Protect Yourself and Others

COVID-19 can spread quickly; even vaccinated people can spread it. If you are vaccinated, you’re less likely to catch it and much less likely to be hospitalized. Being vaccinated and boosted is your best line of defense against severe illness. 

While the CDC has updated its COVID-19 guidelines, many of the recommendations remain the same and are rooted in the most effective strategies to protect ourselves against COVID-19: get vaccinated and stay up-to-date with boosters; test if you have symptoms or have been exposed to COVID-19; isolate if you test positive; and wear a mask if you are in an area with a high COVID-19 Community Level. The CDC also continues to recommend that people take additional precautions if they are at higher risk for severe COVID-19.

Treatment Options
Treatment must be started early to work, so don’t delay.
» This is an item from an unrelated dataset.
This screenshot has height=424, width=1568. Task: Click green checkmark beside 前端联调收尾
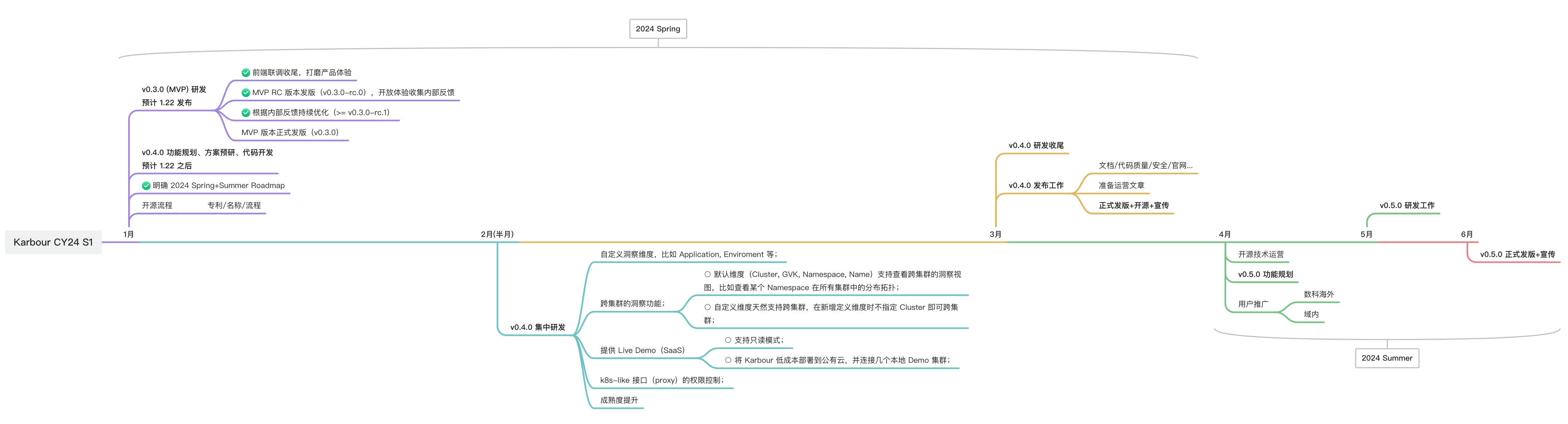pyautogui.click(x=245, y=73)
If you are an older adult or at high risk of getting very sick from COVID-19, test as soon as you have symptoms; if you test positive, contact your health care provider right away for treatment options that may be available to you, such as antivirals or monoclonal antibody therapy. 
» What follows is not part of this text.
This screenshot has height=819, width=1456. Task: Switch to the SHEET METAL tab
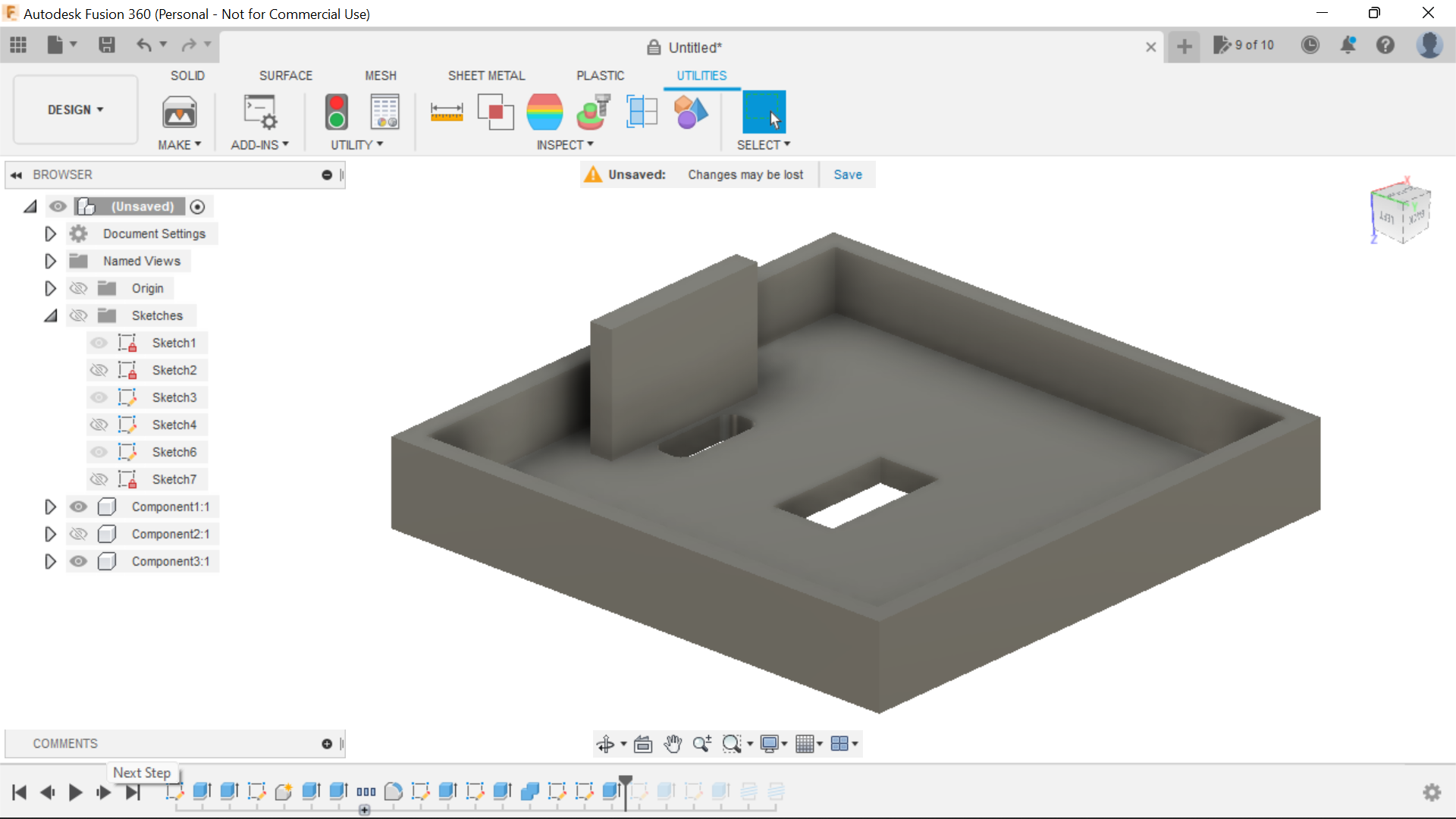(486, 75)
If you test positive for COVID-19 but don’t have a health care provider, you can call 888-TREAT-NY (888-873-2869) or submit an online form to be evaluated for treatment. All New Yorkers are eligible regardless of income or health insurance coverage. Learn more here.

If you are immunocompromised or are unable to get a COVID vaccine due to a history of severe adverse reaction, you may be eligible for a medication called Evusheld that can reduce your risk of getting COVID-19. Talk to your health care provider.

Watch for Symptoms
If you develop symptoms such as fever, cough, and/or difficulty breathing, stay home, get tested, and call your doctorIf you do not have a doctor and have questions, symptoms, or may have been exposed to someone who has tested positive for COVID-19, call Upstate University Hospital’s Triage Line at 315.464.3979. If you are older, have severe underlying medical conditions, or are immunocompromised, call your doctor early even if your illness is mild, as treatment may be available.

Look for emergency warning signs* for COVID-19. If someone is showing any of these signs: trouble breathing, persistent pain or pressure in the chest, new confusion, inability to wake or stay awake, bluish lips or face, call 911 immediately and notify the operator that you are seeking care for someone who has or may have COVID-19.
*This list is not all possible symptoms. Please call your medical provider for any other symptoms that are severe or concerning to you.